▶

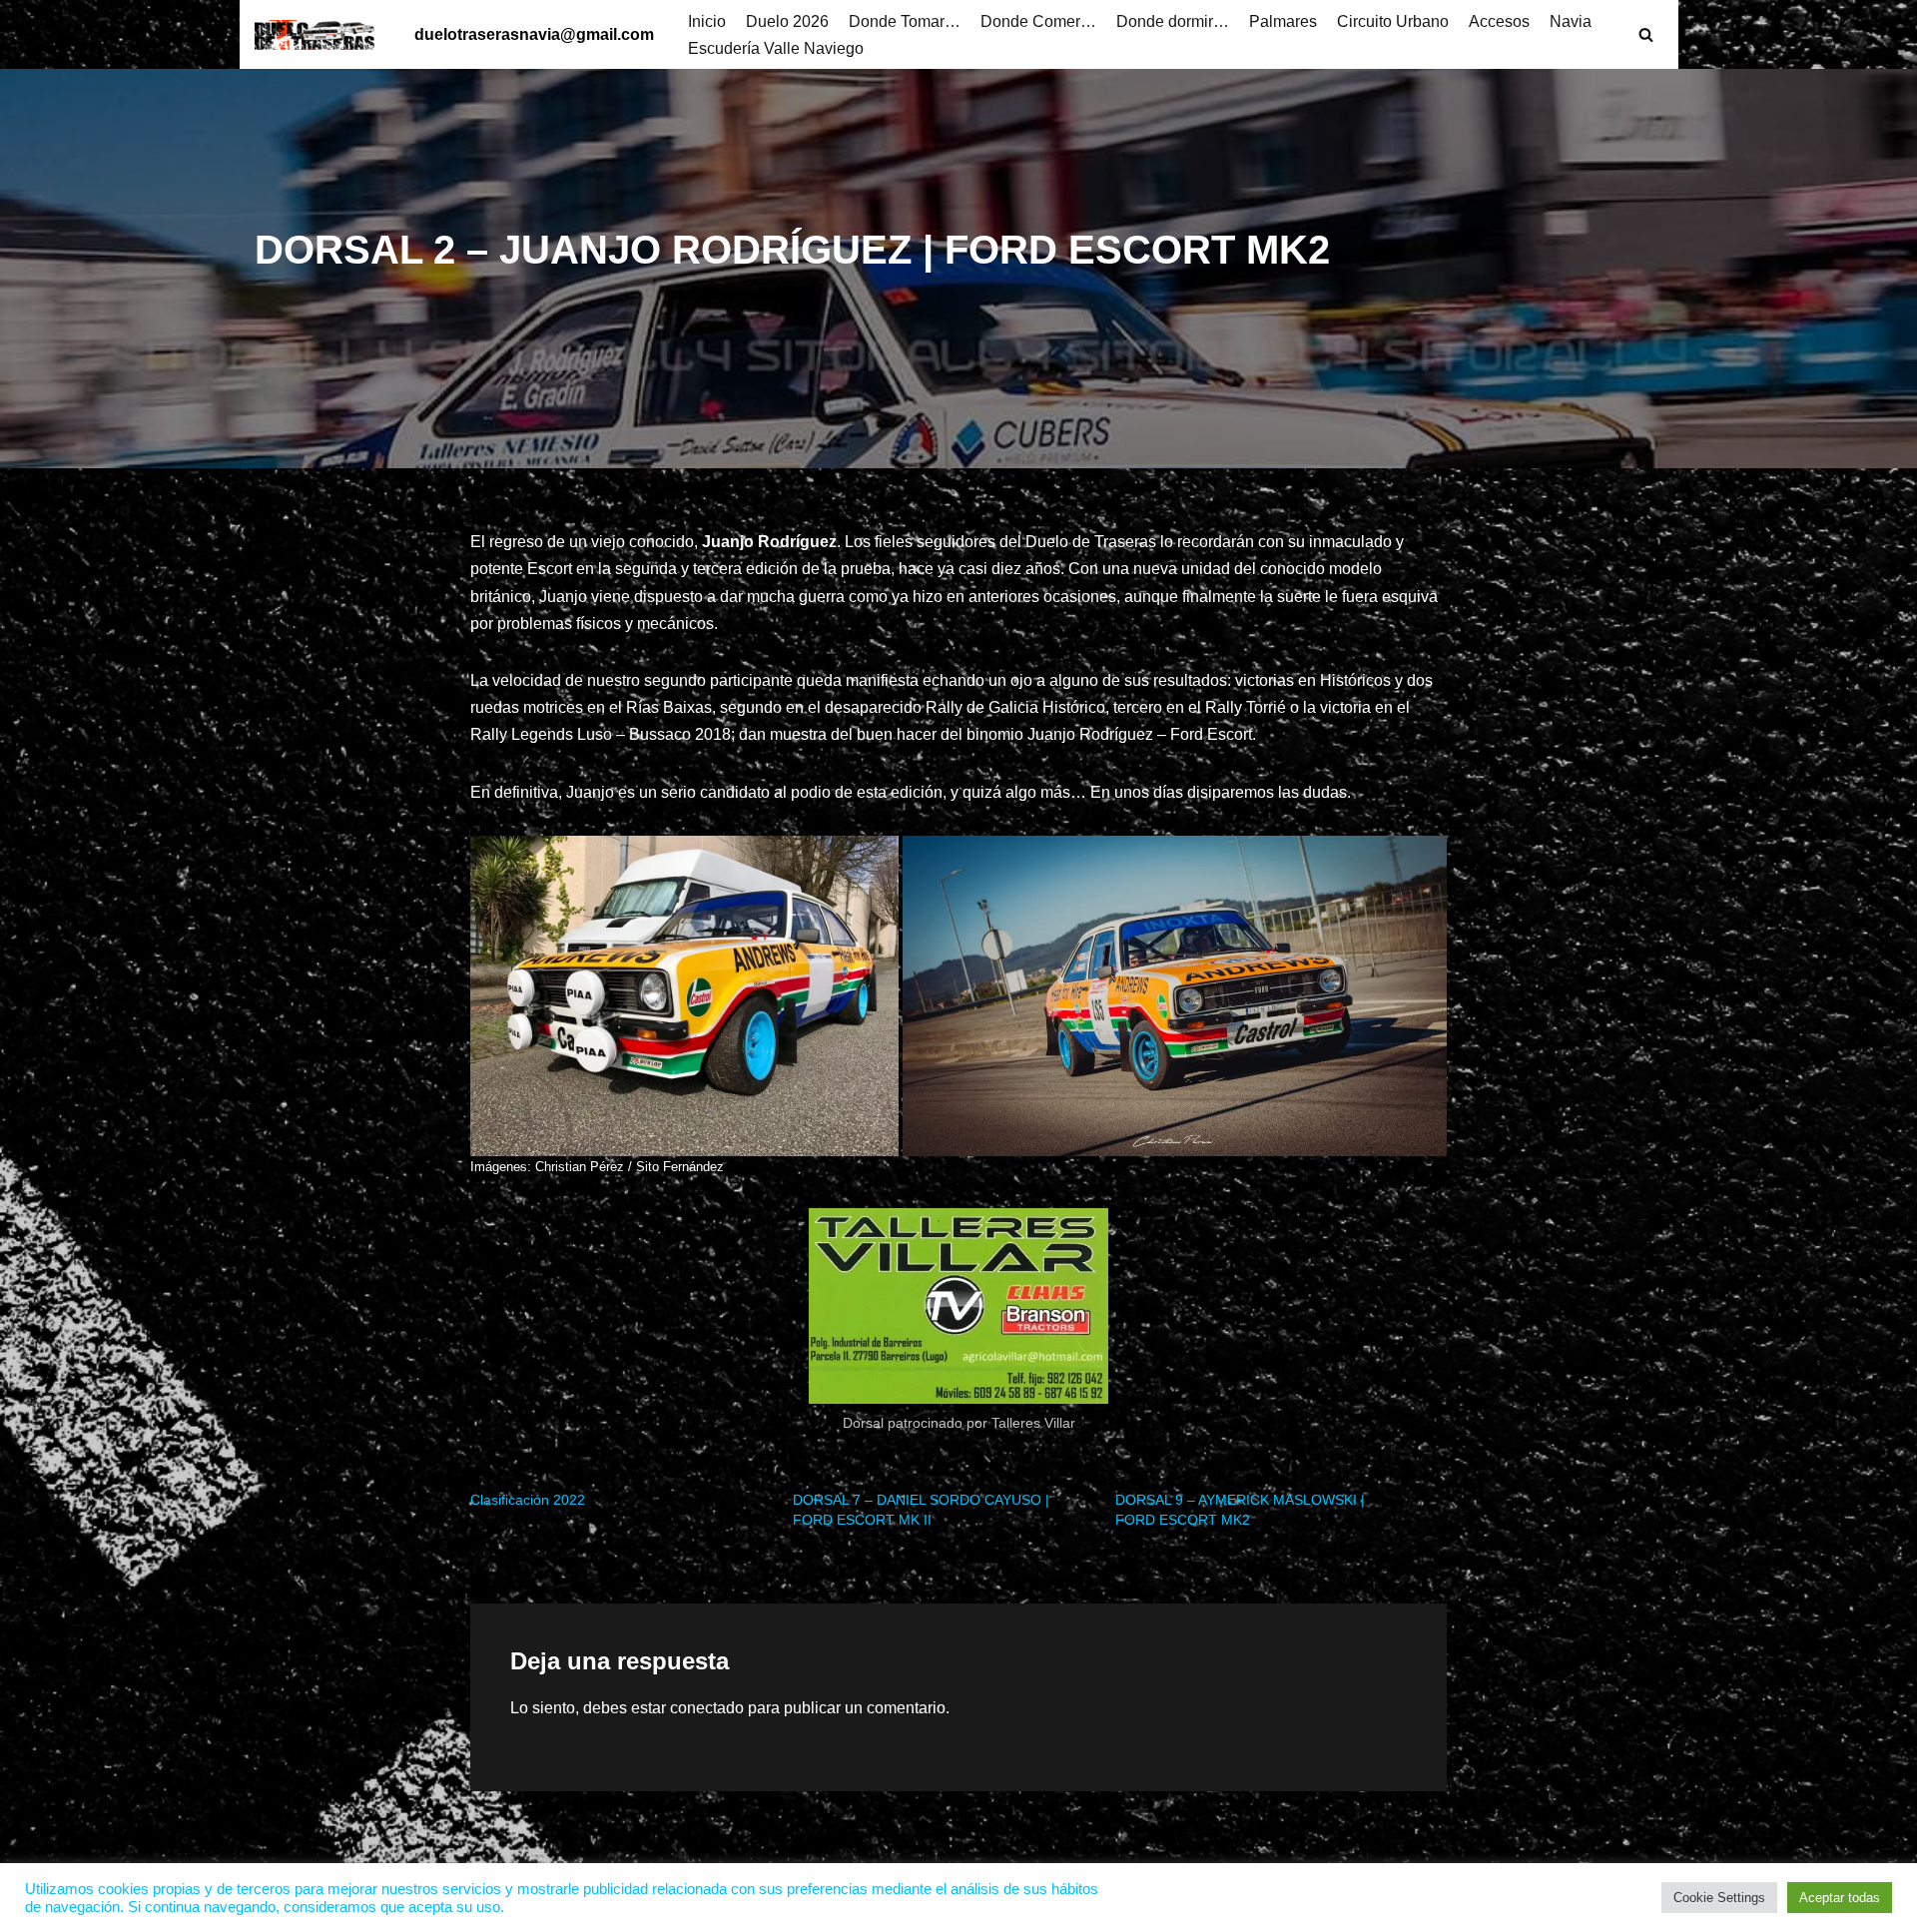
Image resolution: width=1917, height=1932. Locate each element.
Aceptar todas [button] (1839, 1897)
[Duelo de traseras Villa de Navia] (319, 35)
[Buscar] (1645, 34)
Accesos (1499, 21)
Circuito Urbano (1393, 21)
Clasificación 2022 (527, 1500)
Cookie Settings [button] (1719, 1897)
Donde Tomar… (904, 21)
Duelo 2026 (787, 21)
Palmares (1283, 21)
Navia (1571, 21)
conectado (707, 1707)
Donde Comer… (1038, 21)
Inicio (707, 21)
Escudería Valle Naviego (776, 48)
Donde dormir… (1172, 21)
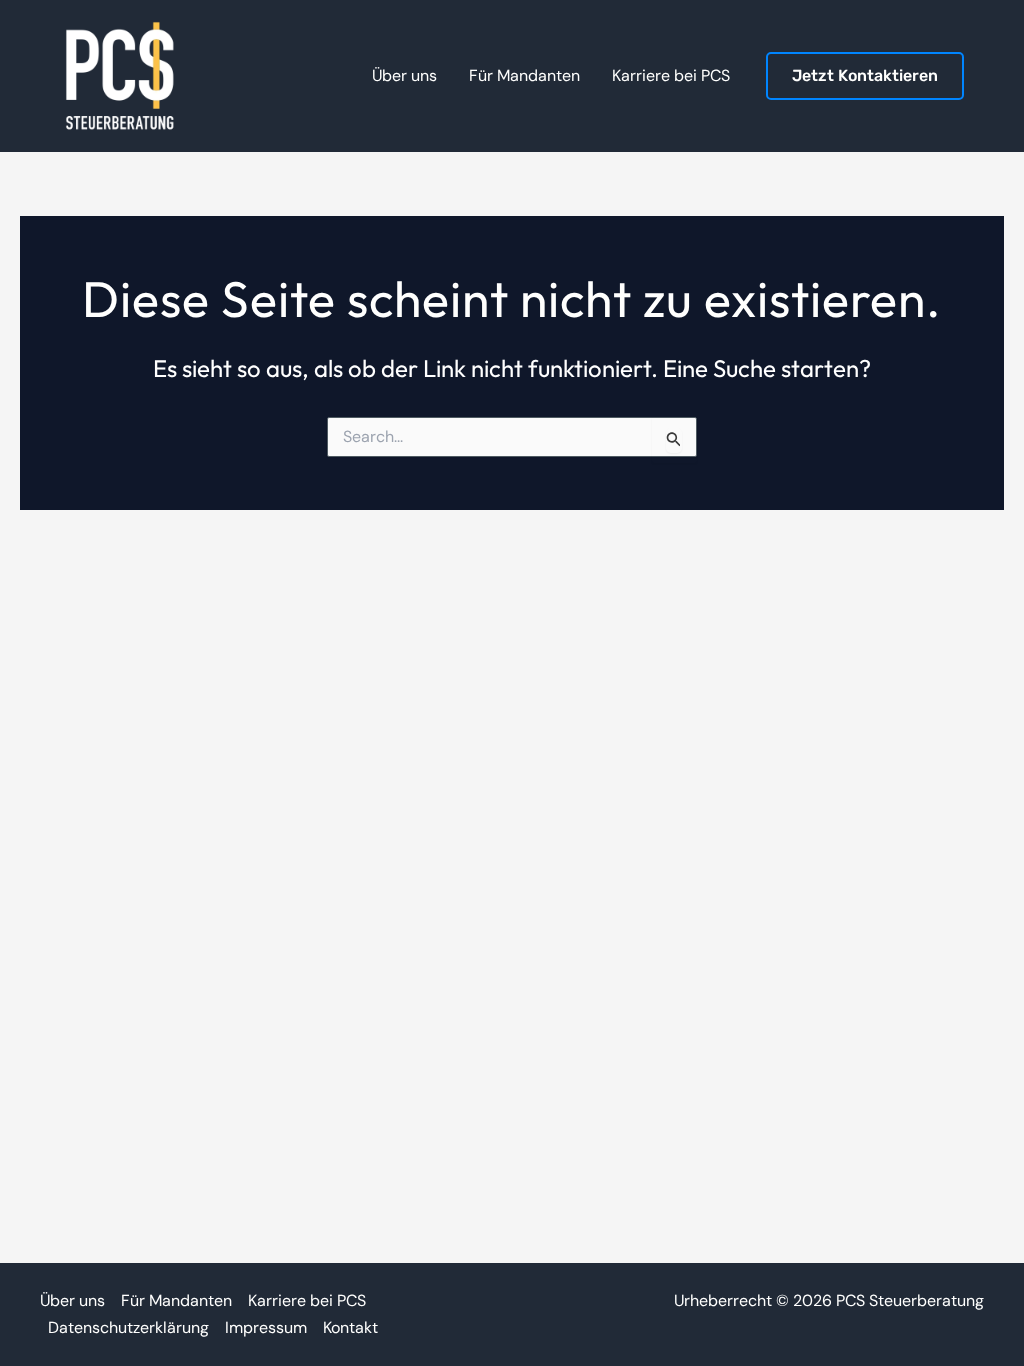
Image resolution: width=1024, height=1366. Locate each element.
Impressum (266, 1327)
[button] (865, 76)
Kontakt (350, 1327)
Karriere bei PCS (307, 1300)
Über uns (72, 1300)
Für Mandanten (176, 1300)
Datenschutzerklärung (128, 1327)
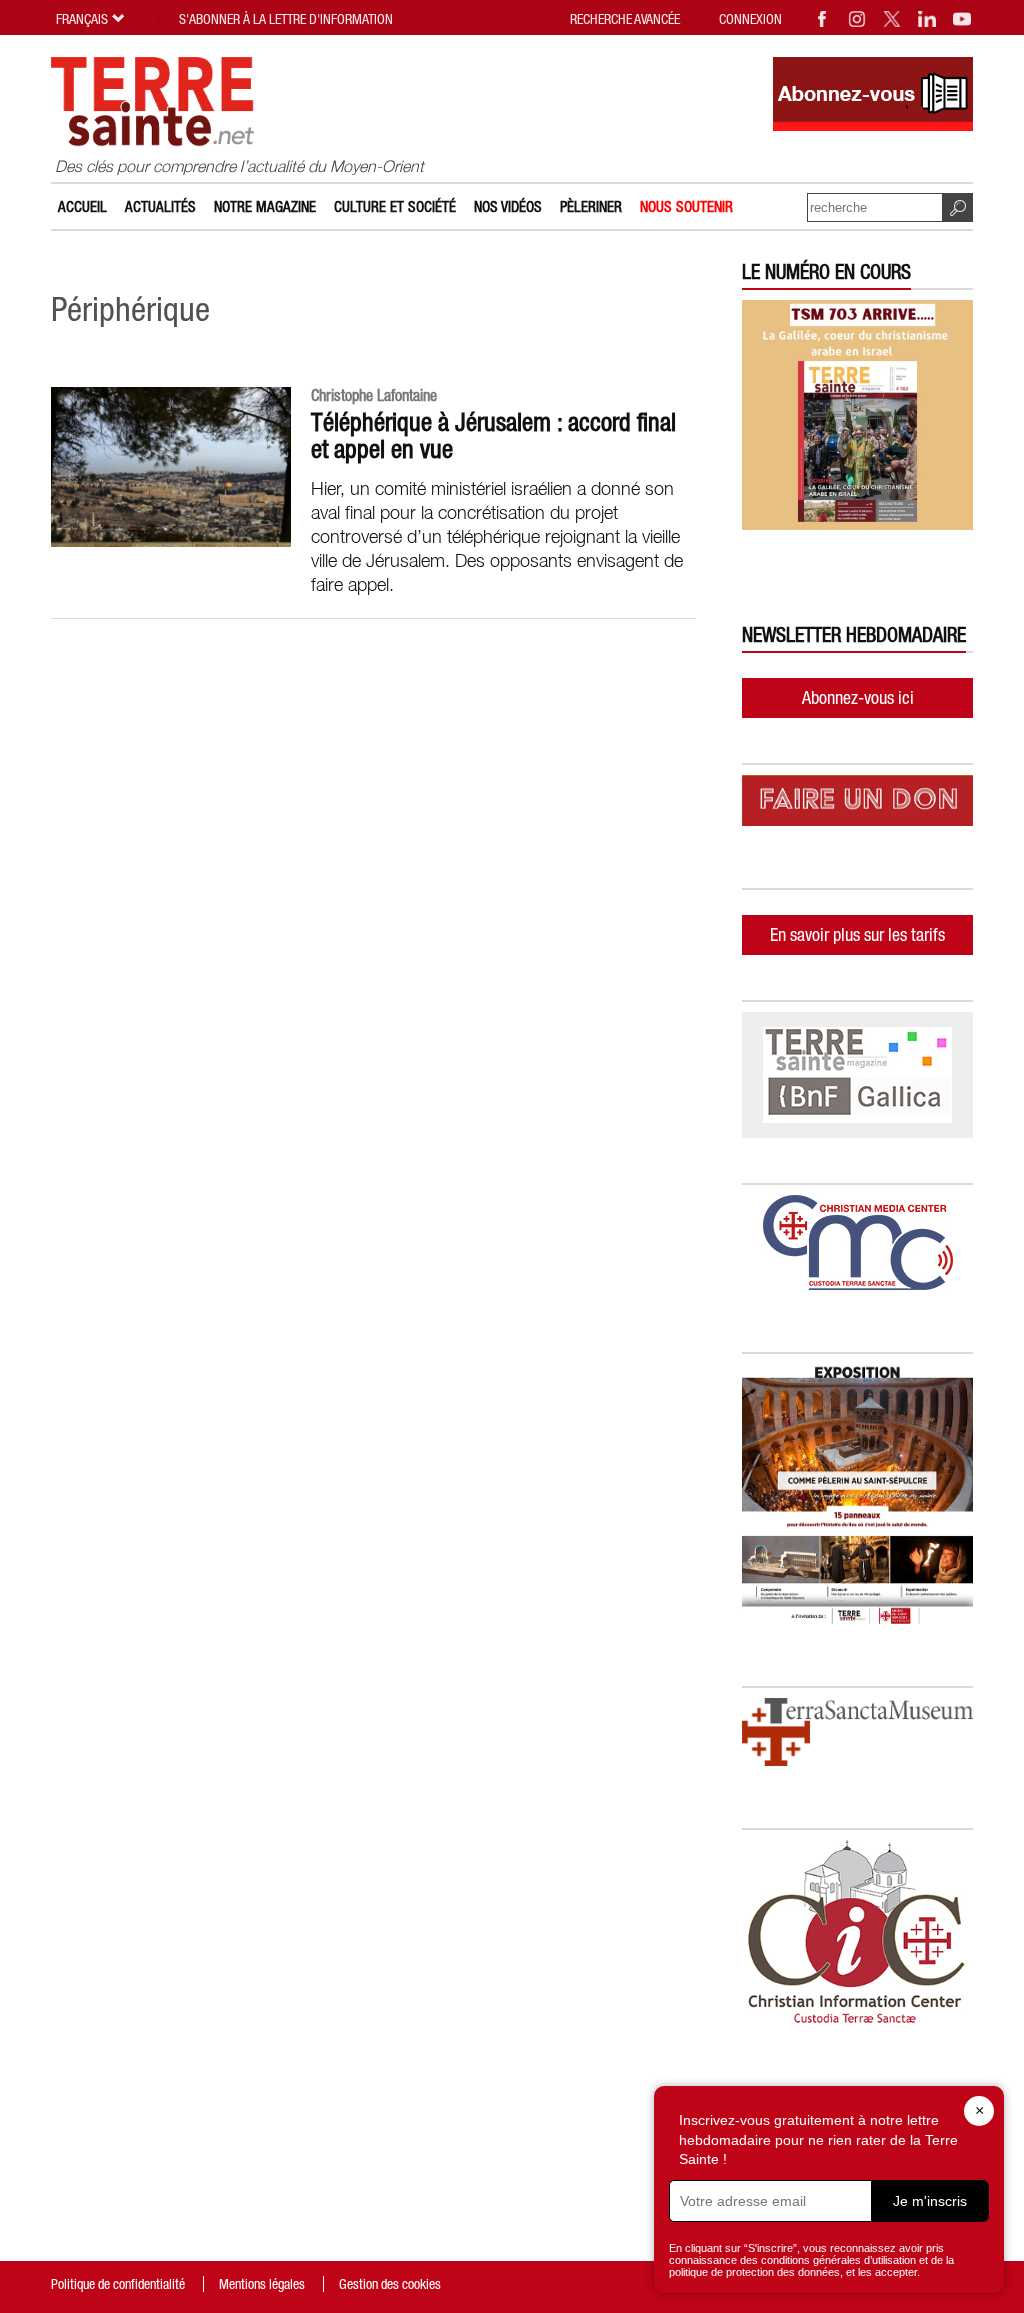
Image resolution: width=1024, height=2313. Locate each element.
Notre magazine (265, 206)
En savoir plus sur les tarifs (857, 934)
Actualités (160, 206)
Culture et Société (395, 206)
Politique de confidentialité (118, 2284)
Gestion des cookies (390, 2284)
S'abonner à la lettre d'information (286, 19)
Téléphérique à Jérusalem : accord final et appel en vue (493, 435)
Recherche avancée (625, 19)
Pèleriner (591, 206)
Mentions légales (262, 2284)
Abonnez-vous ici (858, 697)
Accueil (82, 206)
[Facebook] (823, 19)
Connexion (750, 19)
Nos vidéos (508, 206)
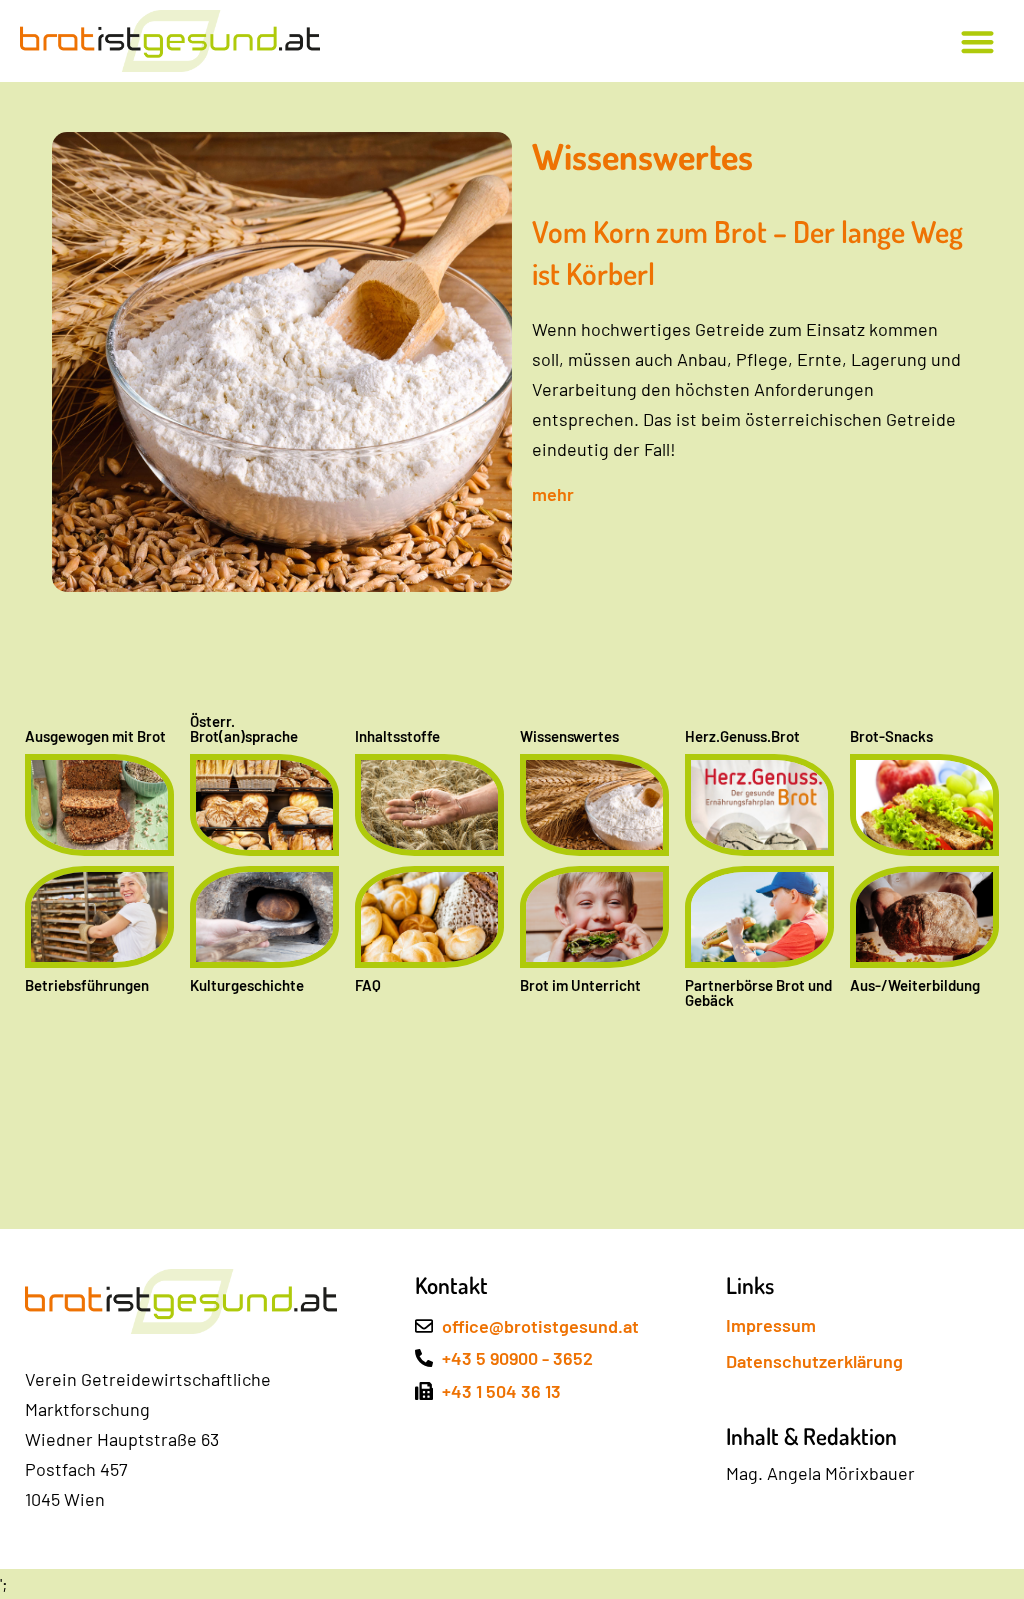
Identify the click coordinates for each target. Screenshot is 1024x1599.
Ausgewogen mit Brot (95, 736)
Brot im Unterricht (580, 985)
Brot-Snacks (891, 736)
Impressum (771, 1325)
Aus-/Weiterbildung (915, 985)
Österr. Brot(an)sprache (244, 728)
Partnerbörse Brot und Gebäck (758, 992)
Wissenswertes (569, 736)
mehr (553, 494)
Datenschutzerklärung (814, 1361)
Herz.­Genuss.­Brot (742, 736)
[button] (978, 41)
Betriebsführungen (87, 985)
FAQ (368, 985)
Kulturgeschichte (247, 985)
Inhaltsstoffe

◀

WORK ITEM> Scan the data, and report each line that uses the word "Image".

TASK RESPONSE>
Image resolution: width=1917, height=1932. Locate each element.
Image resolution: width=1024, height=1366. Locate each element.
Image resolution: width=1024, height=2313. Locate each element.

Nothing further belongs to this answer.